Credit unions value reliable document outsourcing vendors that help them reach and exceed their stated goals such as member engagement and retention. Those goals are jeopardized when an acquisition occurs. Below are some ideas to be aware of in the event your statement outsourcing vendor is in the middle of an acquisition:
Mix of Competencies
The idea of an expanded products and services offering is enticing, however, it can easily backfire. Say, for example, a direct marketing company acquires your statement processing vendor. The acquirer may continue to support and expand your document vendor’s products and services, but they may also extract pieces of the original product and discard key tools that have helped your credit union streamline efficiencies. Also, while marketing through business-critical statements can help drive revenue, the acquiring company’s competencies do not include the industry expertise necessary to identify ways of maximizing customer communications through member documents.
Lack of Investment in the Future
As a result of your vendor’s efforts to expand upon their products and services offering, they may be shifting focus away from investing in future tools to streamline efficiencies and improve upon the member experience. While this may not have an immediate effect on your statements, it can impact your credit union’s bottom line long-term by putting it behind the curve on meeting member expectations.

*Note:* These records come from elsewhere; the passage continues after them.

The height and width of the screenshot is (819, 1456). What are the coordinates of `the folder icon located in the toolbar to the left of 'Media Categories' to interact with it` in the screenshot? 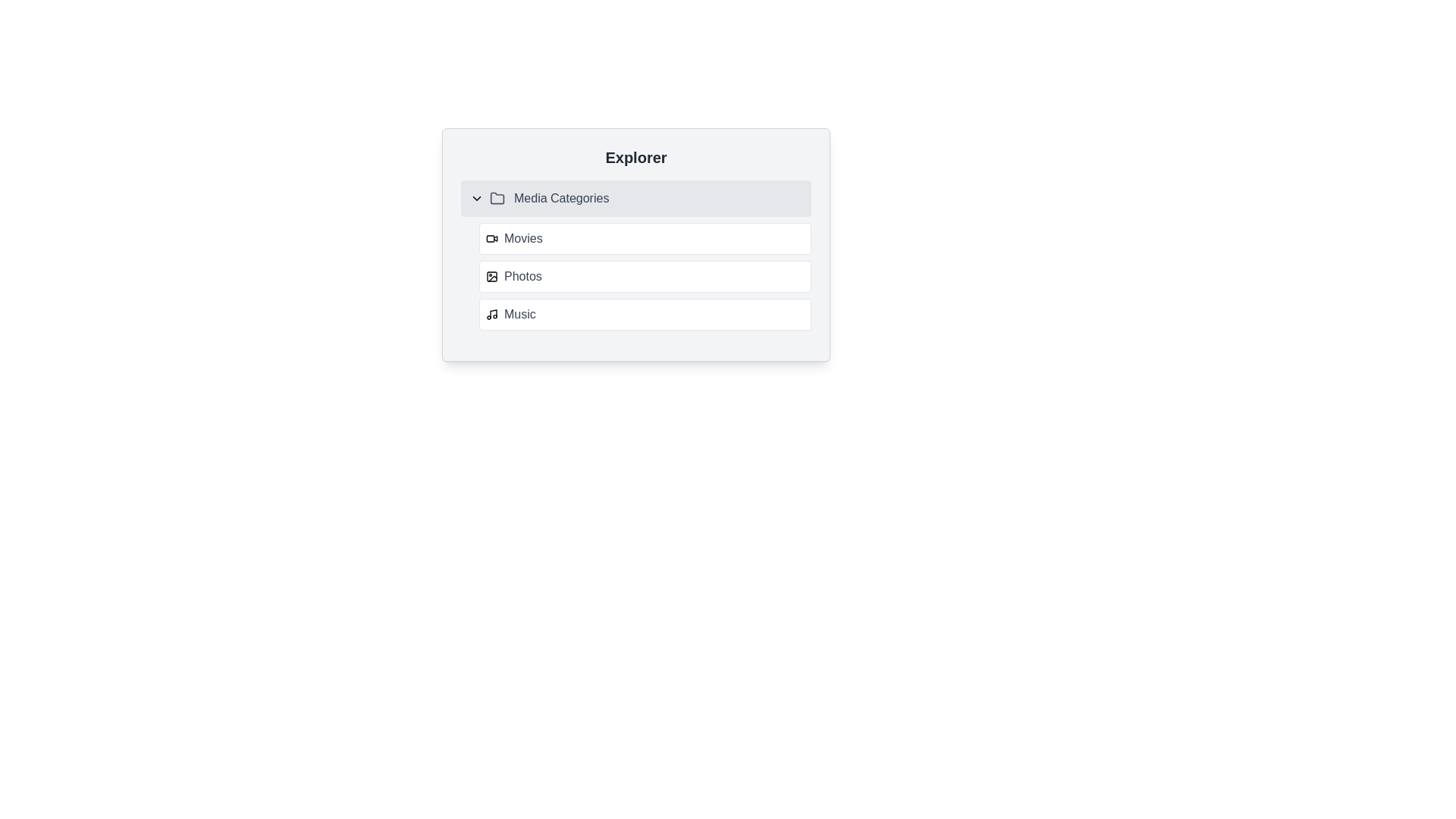 It's located at (497, 197).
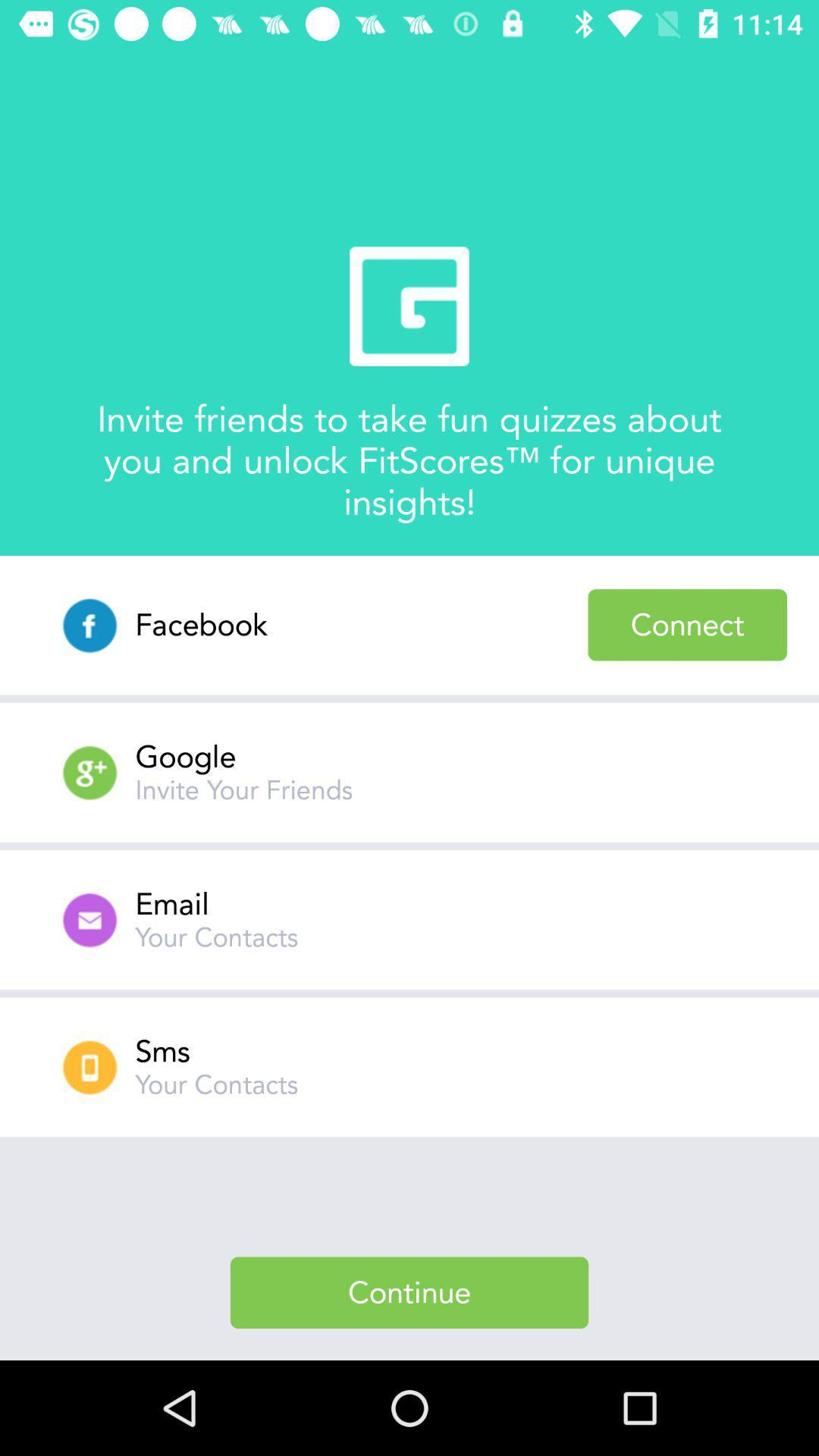 The image size is (819, 1456). Describe the element at coordinates (687, 625) in the screenshot. I see `item to the right of facebook` at that location.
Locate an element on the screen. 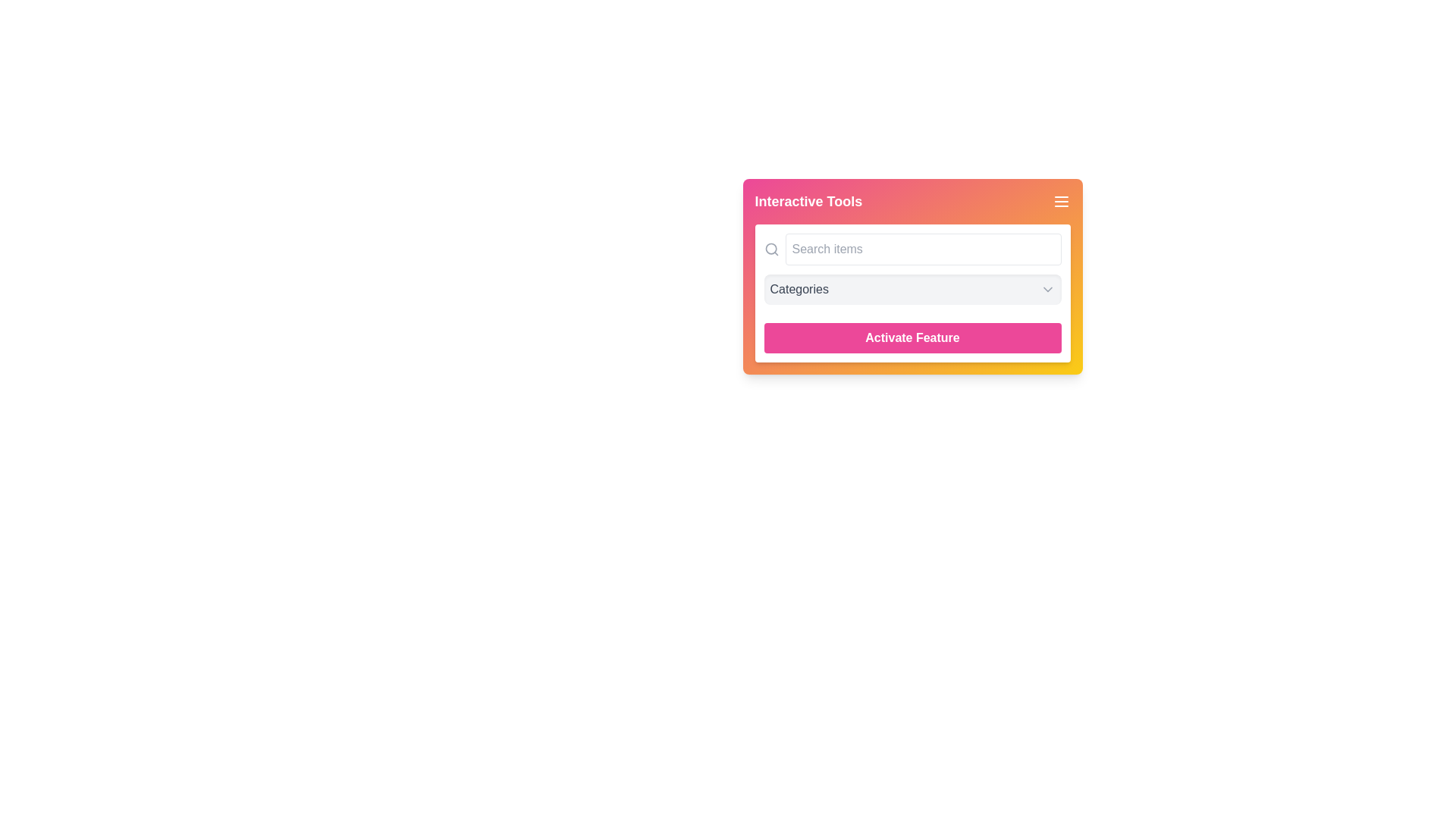  the circular icon resembling a magnifying glass's lens, located on the left side of the search input field is located at coordinates (770, 248).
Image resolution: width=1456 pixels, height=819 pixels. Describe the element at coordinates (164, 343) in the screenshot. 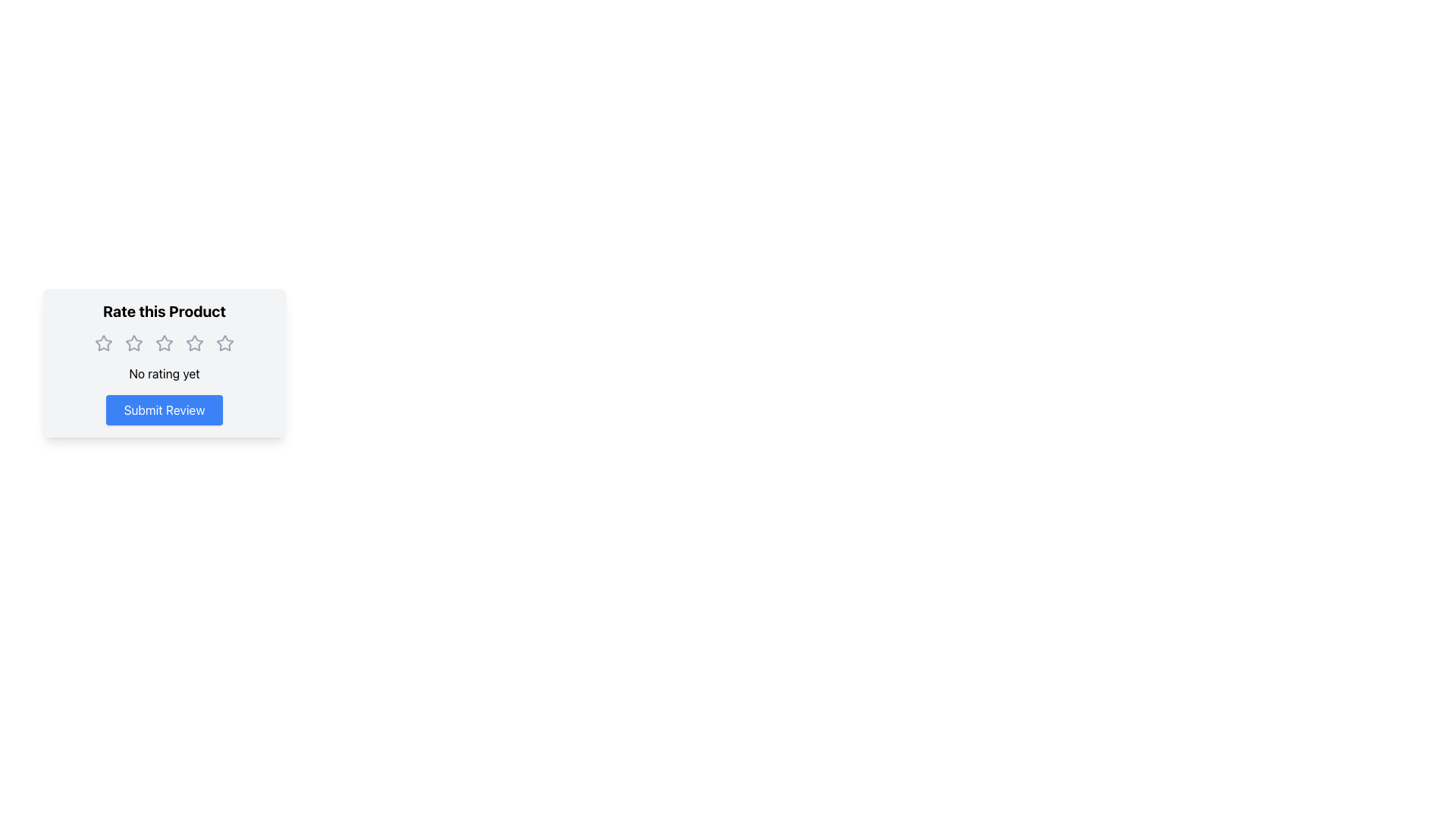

According to Credit Union Journal, 67% of banks report that they are targets of significant cyber attacks daily or weekly. Therefore, third party vendor management is of utmost importance in preventing data compromise. This is especially crucial for your statement processing vendor, as they not only have access to all member data straight from your core, but are also responsible for composing and delivering this data. If data falls into the wrong hands because of a roadblock in your vendor’s acquisition, it will ultimately fall back on your institution and affect compliance, resulting in fees.
Customer Service Falls
Most vendors tout customer service, and yes, many statement processing vendors do excel in this category. However, if a vendor is in the middle of an acquisition, customer service may suffer due to the focus shifting to operational reductions, removing attention from the existing customers’ immediate needs. As a result, you as the customer experience inadequate communications and lack of transparency. It is important to feel comfortable in knowing your questions and escalations will be resolved in a timely manner before the production and delivery of your customer documents.
Wrapping it Up
When choosing a third-party vendor, it is important to do your research. Ask them what their financials look like and if they have any plans of acquisition. While this isn’t 100% foolproof, it can better prepare you to find the right statement processing partner.